We are all faculty

From Seattle U Catalyst:

I have been thinking about faculty with contingent contracts for well over the last decade, when it became increasingly clear that the President and Provost of Seattle University began to hire an increasing number of faculty with precarious short-term contracts. Of course, SU is not alone in this move. A quick look at recent articles published in both the mainstream press such as The New York Times or specialized publications such as The Chronicle of Higher Education or Inside Higher Ed will reveal a very troubling trend. The arbitrary establishment of a two-tiered faculty has not gone unnoticed by professional organizations, with the lead taken by the Modern Language Association and the American Association of University Professors in trying to stem the tide and protect the integrity of the profession.

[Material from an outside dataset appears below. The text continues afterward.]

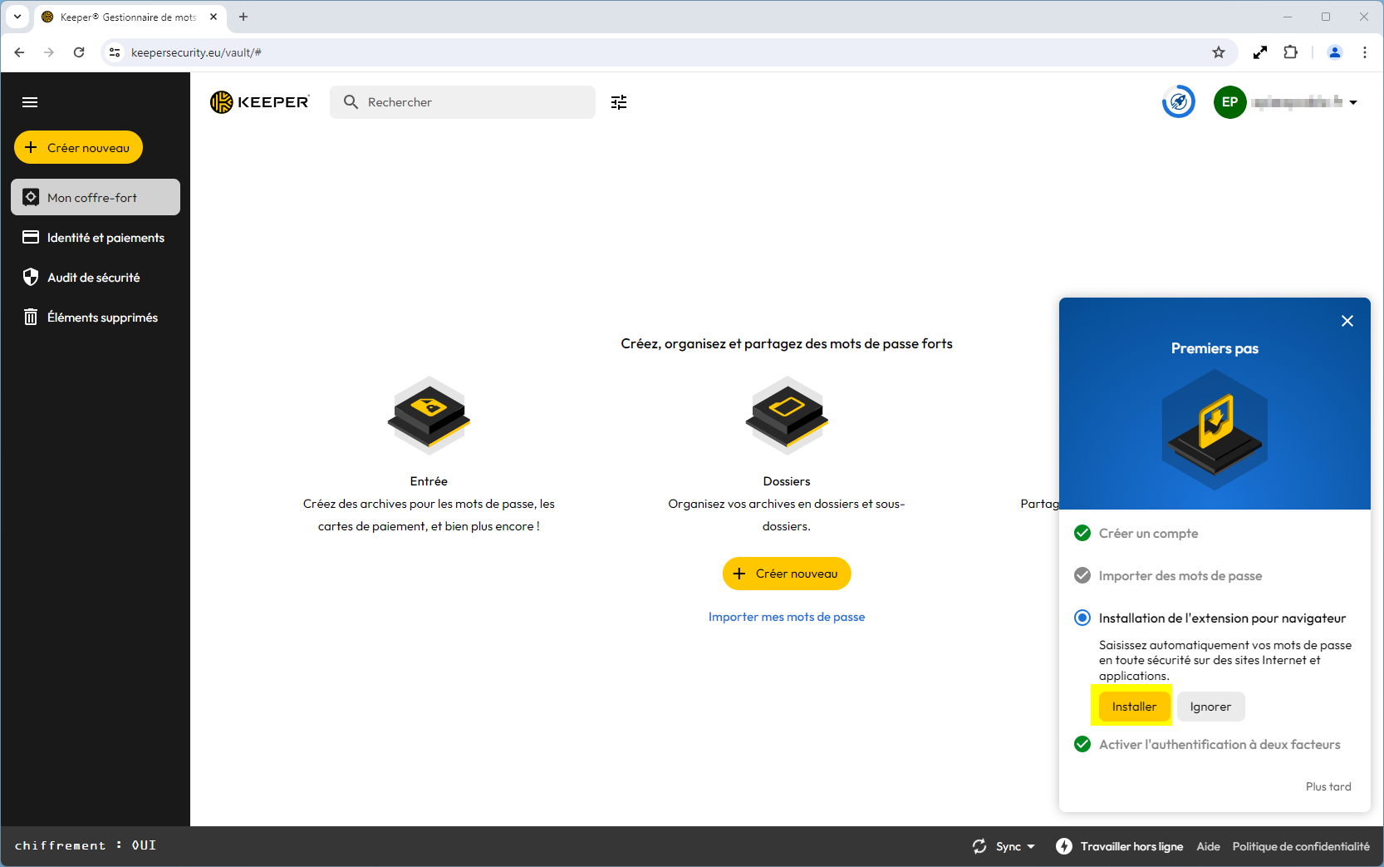Follow the Importer mes mots de passe link
Viewport: 1384px width, 867px height.
787,617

Like many colleagues across the country, I have come to conclude that this is bad for all universities, but it is particularly pernicious here at SU. Our very weak faculty governance bodies have made faculty vulnerable to all sorts of initiatives that weaken the university. Faculty can only advise, complain, and simmer while decisions such as the move to Divison-1 athletics to the termination of the German program affect our work, our lives, and the futures of our students.

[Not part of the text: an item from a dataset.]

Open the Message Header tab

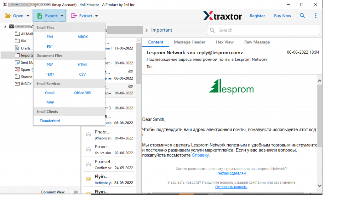click(x=189, y=42)

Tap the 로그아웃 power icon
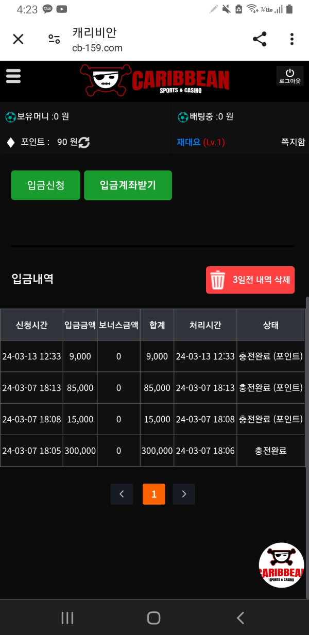click(289, 76)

And so, faculty stood by largely powerless while more and more faculty were hired on at-will temporary contracts. And we are powerless again while the university administration tries to solve its “budget shortfall” by cutting back on the faculty with contingent contracts. This action is ethically dubious. Most of the part-time faculty members who supported the move to unionization last year are the very people who face unemployment next year. It is illegal to target a single person who publicly supports a union and fire her or him, but it is OK to plead poverty and then not rehire (legally distinct from “fire”) the whole lot of them.

This is bad on so many levels. First, it implies that professors don’t matter, that we are a “dime a dozen,” that we can be hired and fired at will, that there will be a ready and willing supply of new professors waiting to take our place. This may sound odd, coming from a Professor who is both tenured and promoted. Why should I care? My job is safe. Well, I care because to disrespect one group of faculty—and we are all faculty, regardless of rank or tenure—is to disrespect us all.

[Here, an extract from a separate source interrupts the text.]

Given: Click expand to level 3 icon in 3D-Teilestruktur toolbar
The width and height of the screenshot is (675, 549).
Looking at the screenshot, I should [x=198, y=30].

It is disrespectful of students, too. It tells you this: send us your money so you can take classes from Professor Staff. You came to SU because you value small classes taught by top-notch professors. You will get a top-notch professor, but you may not ever see that person again. When you need a letter of recommendation, Professor Staff who thought your work was excellent, may not be around anymore to write that letter. She or he has moved on. And that department program that you came her for? Well, that may be gone, too. Top-notch universities are not fly-by-night, they know that a good education takes years and that means investing your tuition money in hiring and promoting professors who are here for the duration and who have a stake in making the university stronger, better, healthier.